8 沉默TIM对卵巢癌SKOV3细胞中caspase-3和caspase-9蛋白表达的影响

TIMsiRNA组中caspase-3和caspase-9蛋白表达显著高于空白对照组和siRNA对照组(P<0.01)，见图7。

Figure 6.The protein expression of MMP-2 and MMP-9 in blank control group, siRNA control group andTIMsiRNA group was determined by Western blot. Mean±SD.n=3.**P<0.01vsblank control group and siRNA control group.
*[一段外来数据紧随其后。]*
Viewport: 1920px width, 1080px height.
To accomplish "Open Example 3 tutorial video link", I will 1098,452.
图6 空白对照组、siRNA对照组和TIMsiRNA组中MMP-2和MMP9蛋白表达的Western blot检测结果

Figure 7.The protein expression of caspase-3 and caspase-9 in blank control group, siRNA control group andTIMsiRNA group determined by Western blot. Mean±SD.n=3.**P<0.01vsblank control group and siRNA control group.

图7 空白对照组、siRNA对照组和TIMsiRNA组中caspase-3和caspase-9蛋白表达的Western blot检测结果

讨 论

卵巢癌发病隐匿，缺乏早期的典型症状，故早期诊断困难，大多数患者确诊时已为晚期，并出现广泛的腹腔转移，根治手术难以实施。同时，由于化疗耐药等原因，卵巢癌5年生存率较低。当前，卵巢癌的临床诊疗存在“2个70%”：超过70%的卵巢癌患者确诊时已为晚期，约70%的卵巢癌患者在治疗后2年内复发[8]。因此，迫切需要明确卵巢癌的发病机制，提高其临床诊疗水平。
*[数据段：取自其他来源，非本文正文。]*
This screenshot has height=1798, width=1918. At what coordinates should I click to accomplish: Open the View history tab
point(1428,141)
生物钟节律是指生物体对其所生存的周期性环境作出的一系列适应性反应。生物钟作为一种内源性定时体系，它可使机体行为和生理呈现近似24 h的节律，并以此调节血压、睡眠、激素分泌和免疫活动等生理过程。当机体受到外界环境影响时，如应激、辐射和药物等，可引起DNA损伤而使生物钟节律重新设置[9]。生物钟紊乱会增加包括恶性肿瘤在内的多种疾病的发生风险[10]。生物钟基因是产生和维持生物昼夜节律的分子基础，而TIM则是生物钟基因家族的重要成员之一[11]。Chi等[12]研究表明，过表达TIM有助于提高恶性肿瘤的存活及增殖，提示TIM表达上调对于促进肿瘤的发生发展具有重要作用。为了初步阐明Timeless在卵巢癌中的作用及机制，我们将TIM的特异性siRNA转染至卵巢癌SKOV3细胞，结果发现TIMsiRNA能显著下调卵巢癌SKOV3细胞中TIM蛋白表达，该结果为进一步研究TIM在卵巢癌中的功能奠定了基础。

凋亡抵抗是多种恶性肿瘤共有的特性，也是导致放化疗效果不佳的主要因素。Elgohary等[13]研究显示，TIM表达下调可显著诱导肝癌细胞凋亡，提示TIM对肝癌细胞凋亡具有调控作用。本研究中，为探讨TIM对卵巢癌SKOV3细胞凋亡的调控作用，我们分析了沉默TIM后卵巢癌SKOV3细胞凋亡率的变化。结果发现，转染TIMsiRNA可显著诱导卵巢癌SKOV3细胞凋亡。进一步分析凋亡相关蛋白Bcl-2和Bax表达变化发现，转染TIMsiRNA能显著降低Bcl-2的蛋白表达，并提高Bax、caspase-3和caspase-9蛋白表达。上述结果提示，沉默TIM可诱导卵巢癌SKOV3细胞凋亡，表现为抑凋亡蛋白Bcl-2表达下调，同时促凋亡蛋白Bax表达上调，其机制可能与caspase-3/caspase-9介导的凋亡信号通路启动有关。远处侵袭是肿瘤细胞最典型的生物学特征之一，在该过程中，基质金属蛋白酶(matrix metalloproteinase，MMP)参与其中，并发挥侵袭诱导作用。Reszka等[14]研究表明，在乳腺癌组织中，Per、Cry及Clock等大多数生物钟基因均呈现低表达，但TIM在其中却呈高表达，且在侵袭性乳腺癌中其表达上调更为显著，提示TIM可能具有介导肿瘤细胞远处侵袭的作用。本研究结果显示，转染TIMsiRNA可显著抑制卵巢癌SKOV3细胞侵袭水平，同时可显著降低MMP-2和MMP-9蛋白表达水平。上述结果提示，沉默TIM可降低卵巢癌SKOV3细胞侵袭能力，且机制可能与下调MMP-2和MMP-9表达有关。

综上所述，利用siRNA 沉默卵巢癌SKOV3细胞中TIM表达，可促进细胞凋亡，抑制细胞侵袭。